Кончается двадцатый век, да что там - мы уже живем в двадцать первом! Ведь когда мальчику исполняется десять лет, ему уже в день рождения десять лет, а не девять. И христианскому человечеству уже две тысячи лет, ровно двадцать веков!
Горит Останкинская башня, передавшая миру столько вранья и трагических сообщений! Гибель двух атомных субмарин с экипажами. Череда смертей (одна за другой) кремлевских старцев, хозяев горящего останкинского эфира. Расстрел Белого Дома на глазах у любопытной толпы, просто Древний Рим какой-то! Чернобыль, траур всей Европы, один стоящий всех перечисленных печалей. Заказные убийства и фотороботы исполнителей, которые - все знают - никогда не будут пойманы. Чеченские (зачем?) похоронки, взрывы домов в Москве и Волгодонске. Разметанные фрагменты человеческих тел на Котляковском кладбище. Совсем недавняя диверсия в подземном переходе на Пушкинской площади... Хватит!
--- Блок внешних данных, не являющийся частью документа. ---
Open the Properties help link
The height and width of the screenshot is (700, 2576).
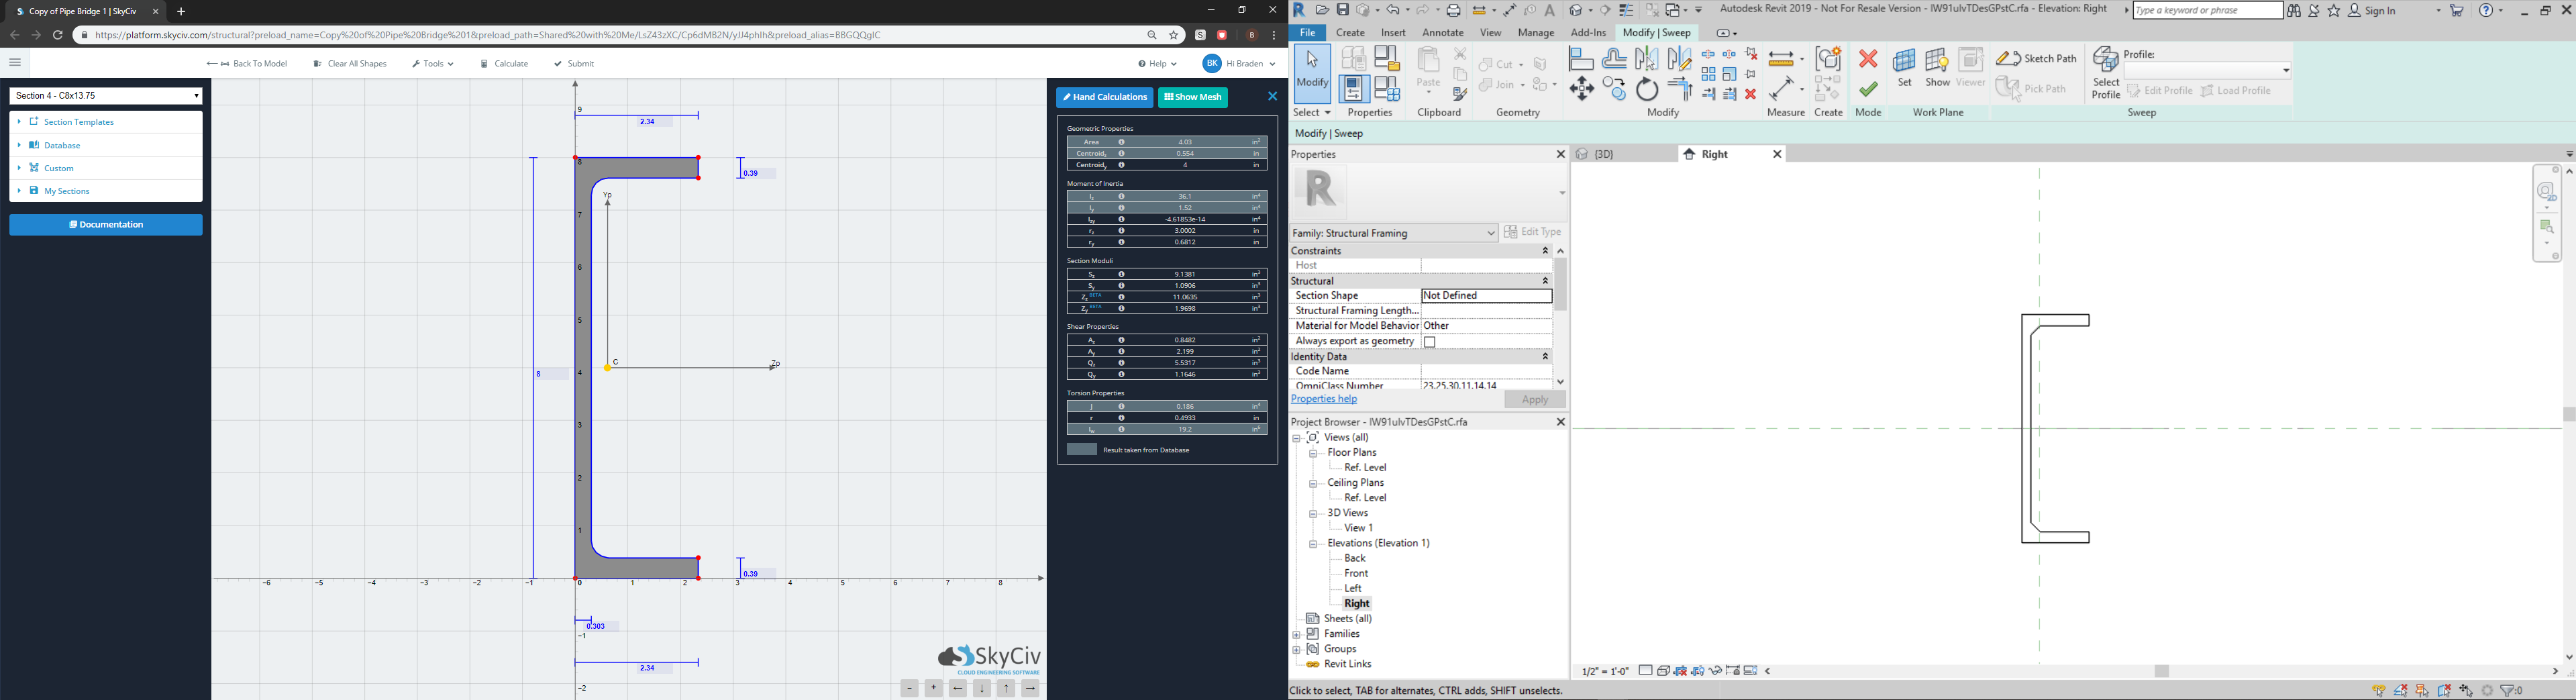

А из веселых новостей "раньшего" и вовсе карикатурного времени знаменитый бессонный комбайн, день и ночь молотивший по телевидению тучные сверхплановые колхозные нивы. А хлебушек-то все годы прикупали на Западе!
Смехотура или тоже трагедия?
Со страхом мы включаем в последние годы последние новости - что там еще?
Горит Останкинская телебашня: короткое замыкание. Кому оно выгодно? И пусть даже будут в пламени торчать уши злоумышленников - никого за эти уши не схватят. Короткое замыкание!
Мы продолжаем жить уже в XXI веке по моему лето-счислению. С Божьей помощью.